Reider Visser in The National on 18 February 2010 brings light to an underlooked raft of impending organisational changes to the governance of Iraq after the 7 March election.
Many of the transitional provisions contained in Section 6, Chapter 2 of the 2005 Constitution, commencing at Article 132, will no longer apply to the newly elected Council of Representatives and the Government which it ultimately approves.

  • There will be one largely ceremonial President, not as at present a three person Presidency Council with veto powers [Articles 66-75 / 138]. There may be Vice-Presidents in future but they will not form a triumverate as at present.

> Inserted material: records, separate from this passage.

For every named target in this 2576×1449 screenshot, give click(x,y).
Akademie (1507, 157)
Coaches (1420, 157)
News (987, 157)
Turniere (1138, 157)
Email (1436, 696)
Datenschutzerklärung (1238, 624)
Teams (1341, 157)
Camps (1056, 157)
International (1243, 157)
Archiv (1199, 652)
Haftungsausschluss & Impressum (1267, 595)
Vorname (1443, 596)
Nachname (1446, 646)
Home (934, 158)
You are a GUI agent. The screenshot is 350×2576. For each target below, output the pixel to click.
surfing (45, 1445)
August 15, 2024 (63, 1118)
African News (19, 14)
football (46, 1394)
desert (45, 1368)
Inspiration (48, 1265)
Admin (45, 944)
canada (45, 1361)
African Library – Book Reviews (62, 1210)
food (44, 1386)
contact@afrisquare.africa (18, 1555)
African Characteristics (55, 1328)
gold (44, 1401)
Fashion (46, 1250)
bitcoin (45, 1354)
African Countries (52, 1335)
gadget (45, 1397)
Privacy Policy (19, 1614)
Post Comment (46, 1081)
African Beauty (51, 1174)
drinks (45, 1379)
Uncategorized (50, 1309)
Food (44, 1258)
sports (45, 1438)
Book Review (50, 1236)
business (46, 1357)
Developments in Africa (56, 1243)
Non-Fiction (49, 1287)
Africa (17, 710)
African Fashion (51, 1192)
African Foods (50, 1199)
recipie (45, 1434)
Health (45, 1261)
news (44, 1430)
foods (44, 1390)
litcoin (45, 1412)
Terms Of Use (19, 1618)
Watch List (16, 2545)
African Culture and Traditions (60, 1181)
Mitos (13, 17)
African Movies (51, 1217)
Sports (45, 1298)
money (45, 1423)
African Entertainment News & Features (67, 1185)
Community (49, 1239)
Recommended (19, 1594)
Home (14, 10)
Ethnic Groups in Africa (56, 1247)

  • Therefore the 2006 process by which a single list comprising the 3 member Presidency Council had to be elected by a two-thirds majority in the Council of Representatives is no longer necessary [Article 138(2)].
  • There will be a Prime Minister but there is no requirement for 2 Deputy Prime Ministers [Articles 76-86 / 139]

The De-Baathification Commission, the Property Claims Commission and the Iraqi High Tribunal are all referred to in the Transitional Provisions section of the constitution. No specific time limit is placed upon their existence. However the Council of Representatives has the right to dissolve these bodies (different circumstances and majorities are required in relation to each one) [Articles 134 to 136].
The Kirkuk question was to have been put to referendum by 31 December 2007 [Article 140].
On one reading, the period during which the Article 142 Constitutional Review Committee process was available for recommending amendments to the constitution to be ratified by referendum (in a rather more efficient process than the normal constitutional review process set out in Article 126) has probably long since passed. However it might be possible to read the constitituion to permit this process to continue after the election.